“I believe the world is incomprehensibly beautiful—an endless prospect of magic & wonder.”
Since last evening, I’ve been trying to figure out how to start this post, and I decided I should just be honest. I miss Italy more than I could ever tell you. Friends are telling me that I’m lucky I’m not there right now. Please refrain from telling me that. It doesn’t ease my pain at all, in the first place, and the US is in the same situation, anyway.
If you haven’t heard the story, I wasn’t wild about Italy the first time Mike and I went there (1996). We were there 10 days in Rome, Naples, and Florence, crowded cities even then. Not one to fight multitudes of people, I wasn’t wild about heading back. When I started writing about my grandmother in 2008, my world exploded. I needed to find where she and Grandpa were born.
In 2010, Mike and I returned to Italy, intent on seeing only small towns. We spent three weeks exploring the hill towns, the coastal villages, and my grandparents’ birthplace. We started to see the quintessence of the land of my blood.

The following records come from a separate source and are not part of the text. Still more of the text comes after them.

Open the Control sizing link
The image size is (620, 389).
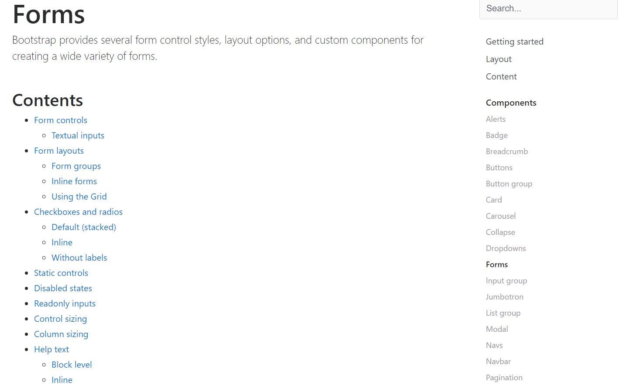pyautogui.click(x=60, y=319)
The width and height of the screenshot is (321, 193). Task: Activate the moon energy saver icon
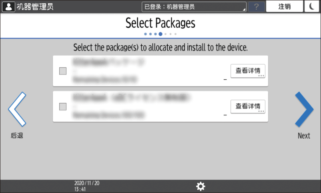(311, 6)
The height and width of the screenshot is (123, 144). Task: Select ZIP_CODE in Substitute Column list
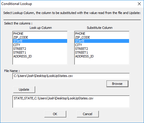pyautogui.click(x=102, y=37)
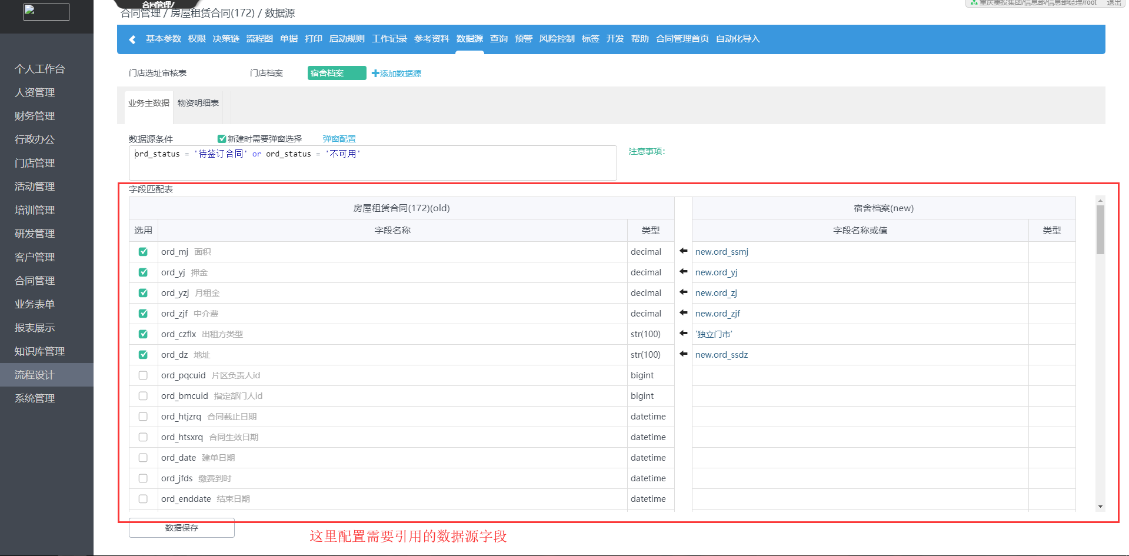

Today I share a little of the world that made my heart expand. (Click on the photos to enlarge them.)
The people who originally inhabited Italy—Etruscans, Sabines, Latins, Greeks, etc—built towns on hilltops for defensive purposes. My friend, Peppe Tacconi, told me that the towns sit in a way that they could communicate with each other by flag. Mike and I stayed in Vezzano Ligure, a hill town in the region of Liguria,
From Vezzano Ligure, Mike and I explored the west coast of Italy, also known as the Italian Riviera. Not as well known as some of the other towns along the Ligurian coast, Portovenere has high cliffs, caves (see photo above), and colorful houses.
More well-known along the coast is the Cinque Terre, a collection of five coastline villages built into rugged, steep cliffs that overlook the sea. They may be far from my grandparents’ Abruzzese village, but it was durimg our time walking through two of the towns that I started to realize how my grandmother tried to recreate her beloved Italy in Ohio.
Getting to the towns is still a little difficult as one cannot drive to them; trains and a ferry connect them. Each village has its own charm, and while visiting one might give you a flavor of the area, visiting all of them gives you an appreciation for their differences. For me, Riomaggiore (the southern-most village) was the most beautiful from the sea.
The northern-most village, Monterosso al Mare, is the only one with a beach. Vernazza, just below it, is still a fishing village and has a nice marina. A tremendous rain sent tons of mud down the mountain into both Monterosso and Vernazza in 2011. Both have since recovered.
It was in Corniglia, the smallest of the five villages and the only one without direct access to the sea, that I started to connect my grandmother’s life in Ohio to her life in Italy. To get to Corniglia from the other villages, you have to either walk or take the train. From the train station, you must then either climb 382 steps from the station to the town or walk along the steep road. While we walked along the road, we passed farms that resembled the huge gardens my grandmother had nurtured during her life in America. The huge boxes of lemons reminded me of her affinity for citrus—particularly oranges and lemons.
In Manarola, the second smallest village, we trudged up the narrow paths to homes decorated in front with bushes of hydrangea. You can probably guess who had hydrangea in her yard all the time.
Side note: Sciacchetrà, a wine with 18% of alcohol, is a specialty of Manarola. They make it by drying the grapes for a few months in a very dry place. It’s not cheap. The last time I was there, a bottle cost about $75.